Netflix’s Hadoop installation is cloud-based, and it

uses an in-house developed system called Genie to

manage query jobs submitted via Hadoop, Hive or

Pig. Data is also persisted in Amazon S3 databases

(Krishnan and Tse, 2013).

3.2 Stream Data

This requirement refers to the capability to process

data which is potentially infinite and usually flowing

at high velocity, e.g. monitoring data captured and

SE-CLOUD 2018 - Special Session on Software Engineering for Service and Cloud Computing

834

processed in real-time, or close to real-time.

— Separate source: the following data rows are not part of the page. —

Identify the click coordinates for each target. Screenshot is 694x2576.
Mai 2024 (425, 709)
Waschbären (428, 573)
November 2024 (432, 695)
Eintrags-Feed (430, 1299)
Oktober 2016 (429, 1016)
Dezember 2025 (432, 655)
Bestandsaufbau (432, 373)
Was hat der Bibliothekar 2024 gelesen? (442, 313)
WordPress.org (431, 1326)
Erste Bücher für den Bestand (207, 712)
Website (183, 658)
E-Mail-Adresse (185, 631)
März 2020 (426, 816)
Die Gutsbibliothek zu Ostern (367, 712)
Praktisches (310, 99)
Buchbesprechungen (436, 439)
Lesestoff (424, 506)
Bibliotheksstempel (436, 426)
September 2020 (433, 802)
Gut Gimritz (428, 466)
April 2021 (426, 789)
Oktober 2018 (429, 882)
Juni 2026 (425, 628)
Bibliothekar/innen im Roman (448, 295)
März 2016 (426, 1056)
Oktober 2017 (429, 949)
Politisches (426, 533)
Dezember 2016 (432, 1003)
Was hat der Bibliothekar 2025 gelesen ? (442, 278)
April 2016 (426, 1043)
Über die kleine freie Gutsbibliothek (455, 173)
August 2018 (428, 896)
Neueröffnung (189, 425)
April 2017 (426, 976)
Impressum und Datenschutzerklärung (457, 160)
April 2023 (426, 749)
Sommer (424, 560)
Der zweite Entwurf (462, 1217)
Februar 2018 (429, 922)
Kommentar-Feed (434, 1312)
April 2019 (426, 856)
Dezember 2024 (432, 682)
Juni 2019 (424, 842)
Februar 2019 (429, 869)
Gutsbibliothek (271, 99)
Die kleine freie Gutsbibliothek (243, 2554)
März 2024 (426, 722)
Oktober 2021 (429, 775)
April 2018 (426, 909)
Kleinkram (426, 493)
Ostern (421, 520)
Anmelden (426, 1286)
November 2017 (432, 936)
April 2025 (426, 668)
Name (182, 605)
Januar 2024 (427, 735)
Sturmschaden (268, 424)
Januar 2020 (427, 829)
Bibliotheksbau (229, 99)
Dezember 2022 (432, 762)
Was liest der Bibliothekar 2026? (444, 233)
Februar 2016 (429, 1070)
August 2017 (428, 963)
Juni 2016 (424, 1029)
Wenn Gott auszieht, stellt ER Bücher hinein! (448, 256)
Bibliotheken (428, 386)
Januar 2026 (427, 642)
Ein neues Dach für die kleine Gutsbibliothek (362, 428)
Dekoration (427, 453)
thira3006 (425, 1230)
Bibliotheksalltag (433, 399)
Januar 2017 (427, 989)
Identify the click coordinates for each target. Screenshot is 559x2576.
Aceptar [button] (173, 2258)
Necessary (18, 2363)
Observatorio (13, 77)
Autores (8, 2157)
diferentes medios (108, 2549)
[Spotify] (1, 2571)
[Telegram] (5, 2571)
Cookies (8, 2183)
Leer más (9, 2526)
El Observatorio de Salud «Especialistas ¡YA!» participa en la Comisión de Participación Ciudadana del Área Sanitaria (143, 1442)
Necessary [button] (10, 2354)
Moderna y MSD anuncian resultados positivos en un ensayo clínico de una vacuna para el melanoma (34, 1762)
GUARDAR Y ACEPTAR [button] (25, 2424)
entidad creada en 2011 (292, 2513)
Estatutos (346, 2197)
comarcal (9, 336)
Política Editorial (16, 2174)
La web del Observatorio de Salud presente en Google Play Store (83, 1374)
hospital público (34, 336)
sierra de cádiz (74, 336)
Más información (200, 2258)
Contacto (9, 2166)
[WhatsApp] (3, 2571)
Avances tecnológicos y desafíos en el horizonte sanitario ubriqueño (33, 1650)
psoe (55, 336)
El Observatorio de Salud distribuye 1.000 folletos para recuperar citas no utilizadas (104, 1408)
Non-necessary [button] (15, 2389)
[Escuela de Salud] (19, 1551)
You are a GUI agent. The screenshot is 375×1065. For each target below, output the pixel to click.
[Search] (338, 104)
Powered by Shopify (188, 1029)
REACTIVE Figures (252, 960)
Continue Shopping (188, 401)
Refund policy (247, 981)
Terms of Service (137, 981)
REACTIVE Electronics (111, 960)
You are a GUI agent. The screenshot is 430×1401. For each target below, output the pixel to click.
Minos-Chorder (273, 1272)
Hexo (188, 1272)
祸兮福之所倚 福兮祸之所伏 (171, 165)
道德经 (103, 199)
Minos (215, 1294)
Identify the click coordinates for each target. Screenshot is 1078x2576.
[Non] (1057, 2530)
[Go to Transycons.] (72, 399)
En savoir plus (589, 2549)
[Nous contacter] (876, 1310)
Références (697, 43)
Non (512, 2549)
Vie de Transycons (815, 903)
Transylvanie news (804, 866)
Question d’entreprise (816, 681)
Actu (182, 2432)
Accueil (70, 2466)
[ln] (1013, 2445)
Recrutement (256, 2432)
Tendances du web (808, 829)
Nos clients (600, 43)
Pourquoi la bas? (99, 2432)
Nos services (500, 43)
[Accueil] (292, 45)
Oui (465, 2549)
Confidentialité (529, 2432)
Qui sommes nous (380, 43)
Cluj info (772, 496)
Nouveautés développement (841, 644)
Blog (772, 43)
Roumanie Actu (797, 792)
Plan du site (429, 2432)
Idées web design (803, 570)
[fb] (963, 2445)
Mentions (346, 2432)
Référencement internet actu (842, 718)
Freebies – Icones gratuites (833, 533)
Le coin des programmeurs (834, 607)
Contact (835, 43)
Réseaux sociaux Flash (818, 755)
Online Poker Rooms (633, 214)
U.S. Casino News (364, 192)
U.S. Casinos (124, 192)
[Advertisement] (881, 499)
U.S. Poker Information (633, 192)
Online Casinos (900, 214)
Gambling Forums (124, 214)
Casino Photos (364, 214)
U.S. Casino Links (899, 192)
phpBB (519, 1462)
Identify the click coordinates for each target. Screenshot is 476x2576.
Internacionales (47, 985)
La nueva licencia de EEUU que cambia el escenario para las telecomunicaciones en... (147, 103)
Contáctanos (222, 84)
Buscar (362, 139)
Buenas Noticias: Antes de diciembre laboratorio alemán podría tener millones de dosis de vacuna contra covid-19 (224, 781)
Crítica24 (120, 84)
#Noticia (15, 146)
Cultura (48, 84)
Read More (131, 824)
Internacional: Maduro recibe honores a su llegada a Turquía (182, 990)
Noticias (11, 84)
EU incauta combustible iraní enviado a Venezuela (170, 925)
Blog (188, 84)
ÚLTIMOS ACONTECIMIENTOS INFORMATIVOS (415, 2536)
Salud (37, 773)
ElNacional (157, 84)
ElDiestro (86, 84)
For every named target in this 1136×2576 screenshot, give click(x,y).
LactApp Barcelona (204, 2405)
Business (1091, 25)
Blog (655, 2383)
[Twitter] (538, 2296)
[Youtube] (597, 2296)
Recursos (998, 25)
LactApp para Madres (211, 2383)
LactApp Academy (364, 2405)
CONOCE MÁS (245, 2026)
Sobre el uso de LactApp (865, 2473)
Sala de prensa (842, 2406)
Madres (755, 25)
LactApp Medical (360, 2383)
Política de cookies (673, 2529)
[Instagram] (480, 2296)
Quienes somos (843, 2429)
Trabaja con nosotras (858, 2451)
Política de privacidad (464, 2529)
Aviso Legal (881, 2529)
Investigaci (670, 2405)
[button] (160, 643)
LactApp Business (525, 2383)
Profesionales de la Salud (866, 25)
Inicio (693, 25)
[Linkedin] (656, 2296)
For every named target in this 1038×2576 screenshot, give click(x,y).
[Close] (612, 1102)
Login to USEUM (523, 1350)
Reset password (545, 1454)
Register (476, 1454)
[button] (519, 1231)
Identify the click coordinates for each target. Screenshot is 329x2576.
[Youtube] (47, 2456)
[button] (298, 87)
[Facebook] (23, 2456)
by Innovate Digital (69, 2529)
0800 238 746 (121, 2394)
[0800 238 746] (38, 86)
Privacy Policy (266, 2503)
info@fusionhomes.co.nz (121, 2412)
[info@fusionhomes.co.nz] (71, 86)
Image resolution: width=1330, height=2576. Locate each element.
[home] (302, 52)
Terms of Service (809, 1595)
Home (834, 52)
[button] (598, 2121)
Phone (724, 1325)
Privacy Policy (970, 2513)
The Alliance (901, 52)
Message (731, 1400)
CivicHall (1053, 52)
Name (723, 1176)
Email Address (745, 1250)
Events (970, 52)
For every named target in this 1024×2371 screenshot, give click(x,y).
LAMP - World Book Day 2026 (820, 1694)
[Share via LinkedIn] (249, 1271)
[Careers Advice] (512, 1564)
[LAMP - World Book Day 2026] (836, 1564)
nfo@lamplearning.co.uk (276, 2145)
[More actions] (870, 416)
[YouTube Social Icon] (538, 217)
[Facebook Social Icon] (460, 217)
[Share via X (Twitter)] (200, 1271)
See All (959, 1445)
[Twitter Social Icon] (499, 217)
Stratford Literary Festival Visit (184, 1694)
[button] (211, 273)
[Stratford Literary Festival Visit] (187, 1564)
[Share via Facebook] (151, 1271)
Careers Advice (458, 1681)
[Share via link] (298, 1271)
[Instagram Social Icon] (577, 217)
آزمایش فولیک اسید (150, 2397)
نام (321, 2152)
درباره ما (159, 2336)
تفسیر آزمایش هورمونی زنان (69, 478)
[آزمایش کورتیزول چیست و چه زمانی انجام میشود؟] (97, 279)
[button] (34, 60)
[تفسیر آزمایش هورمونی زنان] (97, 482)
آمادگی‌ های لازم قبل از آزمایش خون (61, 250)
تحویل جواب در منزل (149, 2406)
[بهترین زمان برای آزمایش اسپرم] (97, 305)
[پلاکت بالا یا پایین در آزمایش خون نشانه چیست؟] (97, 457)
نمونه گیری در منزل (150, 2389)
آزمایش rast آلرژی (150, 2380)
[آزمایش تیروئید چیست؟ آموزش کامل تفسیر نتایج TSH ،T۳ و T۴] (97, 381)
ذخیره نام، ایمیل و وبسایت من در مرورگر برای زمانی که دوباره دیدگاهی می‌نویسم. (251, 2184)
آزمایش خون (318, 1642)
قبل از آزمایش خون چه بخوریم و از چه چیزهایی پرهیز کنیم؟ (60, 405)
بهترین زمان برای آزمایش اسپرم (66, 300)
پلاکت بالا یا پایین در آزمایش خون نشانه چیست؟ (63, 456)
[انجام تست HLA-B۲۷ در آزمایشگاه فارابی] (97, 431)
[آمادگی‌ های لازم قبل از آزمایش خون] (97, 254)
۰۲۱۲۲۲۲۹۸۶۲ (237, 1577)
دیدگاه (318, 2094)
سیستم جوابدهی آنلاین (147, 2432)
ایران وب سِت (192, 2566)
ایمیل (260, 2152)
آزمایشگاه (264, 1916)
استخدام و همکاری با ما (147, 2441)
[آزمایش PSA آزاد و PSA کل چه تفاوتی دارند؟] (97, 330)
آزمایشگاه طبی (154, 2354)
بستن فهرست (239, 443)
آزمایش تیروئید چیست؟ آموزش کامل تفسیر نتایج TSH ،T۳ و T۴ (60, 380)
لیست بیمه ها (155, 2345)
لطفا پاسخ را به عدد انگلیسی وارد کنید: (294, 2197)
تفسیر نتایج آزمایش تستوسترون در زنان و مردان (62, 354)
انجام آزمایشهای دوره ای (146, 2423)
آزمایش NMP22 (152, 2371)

Stream processing at Facebook is done by a suite

of in-house developed applications: Puma, Swift and

Stylus. Puma is a stream processing application with

a SQL-like query language optimised for compiled

queries. Swift is a much simpler application, used for

checkpointing. Finally, Stylus is a stream processing

framework which combines stateful or stateless units

of processing into more complex DAGs (Chen et al.,

2016).

Storm, one of the most popular stream processing

frameworks in use today, was developed by Twitter

(Toshniwal et al., 2014). Less than five years after the

initial release of Storm, however, Twitter announced

that it had replaced it with a better performing system,

Heron, and that Storm had been officially

decommissioned (Fu et al., 2017). Heron uses Mesos,

an open-source cluster management tool designed for

large clusters. It also uses Aurora, a Mesos

framework developed by Twitter to schedule jobs on

a distributed cluster.

Netflix also uses Mesos to manage its large cluster

of cloud resources. Scheduling is done by a custom

library called Fenzo, whereas stream processing is

done by Mantis, which is also custom-developed.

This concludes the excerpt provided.